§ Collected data
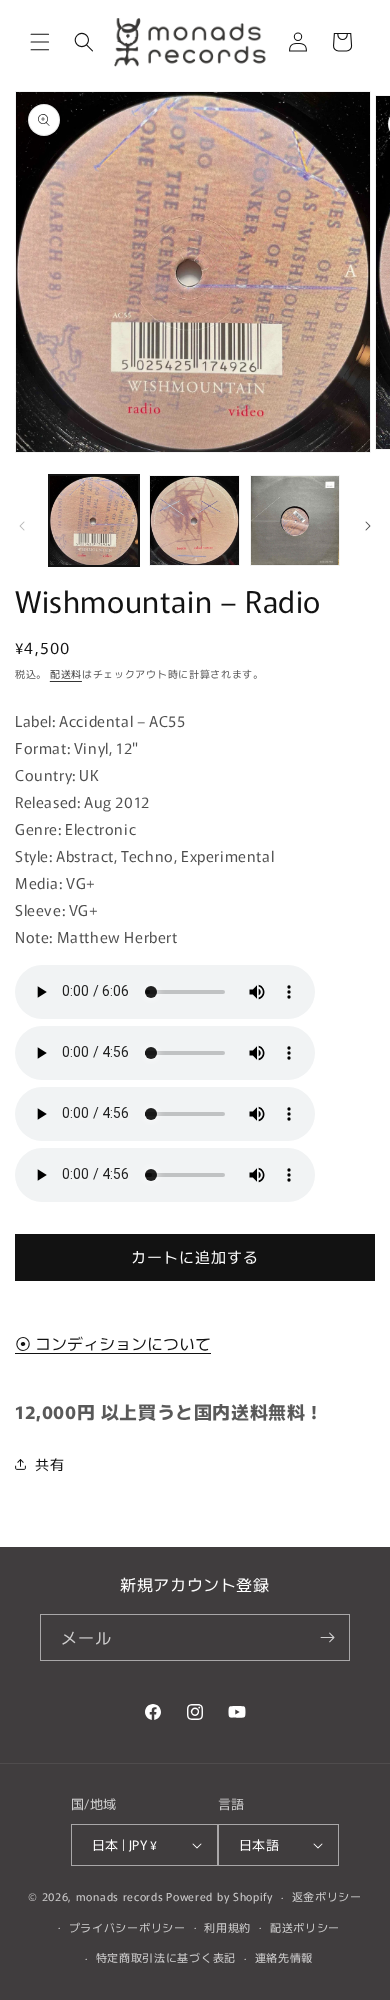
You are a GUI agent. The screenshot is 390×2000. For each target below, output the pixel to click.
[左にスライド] (22, 526)
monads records (120, 1896)
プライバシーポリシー (127, 1927)
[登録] (327, 1637)
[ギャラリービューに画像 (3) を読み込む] (295, 520)
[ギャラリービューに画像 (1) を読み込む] (94, 520)
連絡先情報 (284, 1957)
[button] (40, 42)
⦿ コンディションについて (113, 1343)
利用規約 (227, 1927)
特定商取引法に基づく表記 (166, 1957)
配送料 (66, 673)
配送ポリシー (305, 1927)
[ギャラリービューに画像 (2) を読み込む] (194, 520)
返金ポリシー (327, 1896)
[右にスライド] (368, 526)
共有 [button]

§ What is expected
In the reply, each line of the data must appear exactly as written, and no picture may appear.

§ Result of the task
You are a GUI agent. The screenshot is 390×2000. For each target below, output the pixel to click.
[左にスライド] (22, 526)
monads records (120, 1896)
プライバシーポリシー (127, 1927)
[登録] (327, 1637)
[ギャラリービューに画像 (3) を読み込む] (295, 520)
[ギャラリービューに画像 (1) を読み込む] (94, 520)
連絡先情報 (284, 1957)
[button] (40, 42)
⦿ コンディションについて (113, 1343)
利用規約 (227, 1927)
特定商取引法に基づく表記 (166, 1957)
配送料 (66, 673)
配送ポリシー (305, 1927)
[ギャラリービューに画像 (2) を読み込む] (194, 520)
返金ポリシー (327, 1896)
[右にスライド] (368, 526)
共有 [button]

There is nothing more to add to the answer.